## What to produce
Set out exactly, line by line, the stretch of data below that begins at the line containing "Task: Click the Update history clock icon" and ends at the line containing "Click the ID column header", with both ends kept.

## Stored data
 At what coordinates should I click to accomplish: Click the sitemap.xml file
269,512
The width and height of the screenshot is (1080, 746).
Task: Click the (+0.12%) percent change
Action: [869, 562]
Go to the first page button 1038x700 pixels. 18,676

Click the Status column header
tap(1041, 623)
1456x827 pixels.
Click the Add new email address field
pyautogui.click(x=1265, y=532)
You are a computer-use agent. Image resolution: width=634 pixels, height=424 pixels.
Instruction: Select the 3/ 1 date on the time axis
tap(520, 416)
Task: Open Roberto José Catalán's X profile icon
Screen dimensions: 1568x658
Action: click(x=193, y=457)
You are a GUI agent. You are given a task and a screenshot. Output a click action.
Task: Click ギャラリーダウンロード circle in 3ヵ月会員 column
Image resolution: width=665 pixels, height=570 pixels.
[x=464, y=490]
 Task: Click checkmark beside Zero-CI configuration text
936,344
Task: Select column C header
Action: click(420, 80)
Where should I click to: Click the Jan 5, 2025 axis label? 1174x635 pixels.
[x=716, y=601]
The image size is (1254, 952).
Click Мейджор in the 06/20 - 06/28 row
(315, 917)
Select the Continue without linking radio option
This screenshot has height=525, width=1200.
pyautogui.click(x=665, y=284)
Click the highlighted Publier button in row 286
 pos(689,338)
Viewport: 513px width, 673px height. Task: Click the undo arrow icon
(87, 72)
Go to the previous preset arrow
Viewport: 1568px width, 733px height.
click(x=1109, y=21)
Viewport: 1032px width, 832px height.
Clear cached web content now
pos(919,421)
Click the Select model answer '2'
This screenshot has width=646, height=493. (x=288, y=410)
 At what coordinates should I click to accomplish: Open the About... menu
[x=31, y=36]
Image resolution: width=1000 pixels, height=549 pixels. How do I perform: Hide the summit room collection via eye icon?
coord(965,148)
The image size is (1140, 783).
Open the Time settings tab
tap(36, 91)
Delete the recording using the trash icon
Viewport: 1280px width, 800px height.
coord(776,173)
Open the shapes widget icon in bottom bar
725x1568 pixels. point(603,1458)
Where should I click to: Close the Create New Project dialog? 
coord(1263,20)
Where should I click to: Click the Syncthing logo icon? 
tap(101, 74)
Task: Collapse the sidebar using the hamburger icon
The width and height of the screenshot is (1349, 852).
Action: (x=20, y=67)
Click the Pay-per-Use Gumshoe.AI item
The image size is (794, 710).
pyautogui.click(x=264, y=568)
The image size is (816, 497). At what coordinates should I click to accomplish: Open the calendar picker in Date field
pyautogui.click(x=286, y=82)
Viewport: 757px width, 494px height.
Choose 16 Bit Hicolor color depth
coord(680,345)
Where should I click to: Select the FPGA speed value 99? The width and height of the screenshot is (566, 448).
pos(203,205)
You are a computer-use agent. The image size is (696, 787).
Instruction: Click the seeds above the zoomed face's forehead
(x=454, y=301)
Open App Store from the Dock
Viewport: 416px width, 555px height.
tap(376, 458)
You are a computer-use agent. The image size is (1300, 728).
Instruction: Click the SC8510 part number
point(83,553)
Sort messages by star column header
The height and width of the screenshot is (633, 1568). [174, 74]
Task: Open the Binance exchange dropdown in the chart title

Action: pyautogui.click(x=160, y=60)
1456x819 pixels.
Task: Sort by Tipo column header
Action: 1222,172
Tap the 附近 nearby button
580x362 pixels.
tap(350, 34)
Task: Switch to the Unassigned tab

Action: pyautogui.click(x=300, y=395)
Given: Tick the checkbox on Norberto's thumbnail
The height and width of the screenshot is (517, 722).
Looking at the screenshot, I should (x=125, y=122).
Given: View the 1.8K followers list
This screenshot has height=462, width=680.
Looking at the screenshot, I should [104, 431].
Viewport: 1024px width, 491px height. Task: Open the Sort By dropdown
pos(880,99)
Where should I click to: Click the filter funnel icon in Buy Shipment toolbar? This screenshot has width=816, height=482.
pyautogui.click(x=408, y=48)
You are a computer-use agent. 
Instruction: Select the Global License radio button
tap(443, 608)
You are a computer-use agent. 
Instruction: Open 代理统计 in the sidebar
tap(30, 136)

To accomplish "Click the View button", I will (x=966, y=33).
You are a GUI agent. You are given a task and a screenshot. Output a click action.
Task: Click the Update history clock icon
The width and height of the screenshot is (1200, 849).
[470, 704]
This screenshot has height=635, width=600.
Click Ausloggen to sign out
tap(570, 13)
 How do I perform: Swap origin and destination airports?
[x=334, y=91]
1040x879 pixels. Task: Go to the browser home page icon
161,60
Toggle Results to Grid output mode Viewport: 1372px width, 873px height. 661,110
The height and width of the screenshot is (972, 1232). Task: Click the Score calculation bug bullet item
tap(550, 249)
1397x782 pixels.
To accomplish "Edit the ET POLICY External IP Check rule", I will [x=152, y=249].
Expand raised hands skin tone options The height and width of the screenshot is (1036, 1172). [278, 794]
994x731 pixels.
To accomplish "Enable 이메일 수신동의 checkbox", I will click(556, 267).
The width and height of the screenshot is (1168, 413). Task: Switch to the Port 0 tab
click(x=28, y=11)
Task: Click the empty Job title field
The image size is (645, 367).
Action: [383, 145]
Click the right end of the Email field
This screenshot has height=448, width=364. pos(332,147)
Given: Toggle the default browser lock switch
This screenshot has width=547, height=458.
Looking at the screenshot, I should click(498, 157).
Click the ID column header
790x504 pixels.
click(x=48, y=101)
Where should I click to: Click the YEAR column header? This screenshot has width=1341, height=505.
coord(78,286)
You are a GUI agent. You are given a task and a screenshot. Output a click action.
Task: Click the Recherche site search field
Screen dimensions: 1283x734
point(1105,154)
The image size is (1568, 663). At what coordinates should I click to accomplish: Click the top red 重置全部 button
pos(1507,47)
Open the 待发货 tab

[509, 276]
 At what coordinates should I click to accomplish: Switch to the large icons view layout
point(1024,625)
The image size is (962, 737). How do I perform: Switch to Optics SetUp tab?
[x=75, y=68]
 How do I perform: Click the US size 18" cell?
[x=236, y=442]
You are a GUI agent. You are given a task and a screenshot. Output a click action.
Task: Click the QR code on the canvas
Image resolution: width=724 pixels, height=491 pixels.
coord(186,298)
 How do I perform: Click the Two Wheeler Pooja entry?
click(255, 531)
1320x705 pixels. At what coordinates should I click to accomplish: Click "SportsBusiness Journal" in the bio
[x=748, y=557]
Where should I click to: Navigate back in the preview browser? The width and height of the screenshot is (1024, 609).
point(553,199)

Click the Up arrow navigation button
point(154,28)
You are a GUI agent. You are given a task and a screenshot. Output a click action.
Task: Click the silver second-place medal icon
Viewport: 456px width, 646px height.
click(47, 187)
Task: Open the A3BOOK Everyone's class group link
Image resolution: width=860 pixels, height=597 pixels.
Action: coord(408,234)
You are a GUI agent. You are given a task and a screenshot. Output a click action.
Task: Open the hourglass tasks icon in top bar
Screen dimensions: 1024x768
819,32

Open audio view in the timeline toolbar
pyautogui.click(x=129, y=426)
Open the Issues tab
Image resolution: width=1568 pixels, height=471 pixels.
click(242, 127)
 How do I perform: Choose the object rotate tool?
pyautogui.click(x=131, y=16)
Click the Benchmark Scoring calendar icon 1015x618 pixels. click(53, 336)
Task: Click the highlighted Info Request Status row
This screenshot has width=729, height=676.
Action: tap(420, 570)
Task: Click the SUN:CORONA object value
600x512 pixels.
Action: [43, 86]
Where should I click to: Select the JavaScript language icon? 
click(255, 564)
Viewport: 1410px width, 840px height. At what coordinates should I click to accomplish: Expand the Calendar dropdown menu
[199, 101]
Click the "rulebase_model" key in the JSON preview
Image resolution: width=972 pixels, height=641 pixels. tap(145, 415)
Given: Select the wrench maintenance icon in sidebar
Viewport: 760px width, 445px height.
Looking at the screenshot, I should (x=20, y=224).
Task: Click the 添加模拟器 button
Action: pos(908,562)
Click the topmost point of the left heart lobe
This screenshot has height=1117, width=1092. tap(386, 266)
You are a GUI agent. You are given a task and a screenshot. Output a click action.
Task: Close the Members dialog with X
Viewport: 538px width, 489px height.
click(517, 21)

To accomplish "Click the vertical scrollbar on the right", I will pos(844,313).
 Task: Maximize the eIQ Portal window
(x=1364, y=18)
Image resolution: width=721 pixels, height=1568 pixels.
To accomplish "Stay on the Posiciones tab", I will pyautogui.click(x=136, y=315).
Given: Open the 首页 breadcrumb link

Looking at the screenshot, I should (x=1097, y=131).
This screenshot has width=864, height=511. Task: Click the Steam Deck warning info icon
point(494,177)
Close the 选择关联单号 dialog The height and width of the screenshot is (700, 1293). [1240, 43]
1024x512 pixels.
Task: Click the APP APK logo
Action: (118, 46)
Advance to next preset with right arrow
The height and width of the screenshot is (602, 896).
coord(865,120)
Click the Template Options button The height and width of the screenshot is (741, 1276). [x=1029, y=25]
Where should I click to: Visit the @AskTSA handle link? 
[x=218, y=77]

## The completed task
Task: Click the Update history clock icon
The width and height of the screenshot is (1200, 849).
[470, 704]
This screenshot has height=635, width=600.
Click Ausloggen to sign out
tap(570, 13)
 How do I perform: Swap origin and destination airports?
[x=334, y=91]
1040x879 pixels. Task: Go to the browser home page icon
161,60
Toggle Results to Grid output mode Viewport: 1372px width, 873px height. 661,110
The height and width of the screenshot is (972, 1232). Task: Click the Score calculation bug bullet item
tap(550, 249)
1397x782 pixels.
To accomplish "Edit the ET POLICY External IP Check rule", I will [x=152, y=249].
Expand raised hands skin tone options The height and width of the screenshot is (1036, 1172). [278, 794]
994x731 pixels.
To accomplish "Enable 이메일 수신동의 checkbox", I will click(556, 267).
The width and height of the screenshot is (1168, 413). Task: Switch to the Port 0 tab
click(x=28, y=11)
Task: Click the empty Job title field
The image size is (645, 367).
Action: [383, 145]
Click the right end of the Email field
This screenshot has height=448, width=364. pos(332,147)
Given: Toggle the default browser lock switch
This screenshot has width=547, height=458.
Looking at the screenshot, I should click(498, 157).
Click the ID column header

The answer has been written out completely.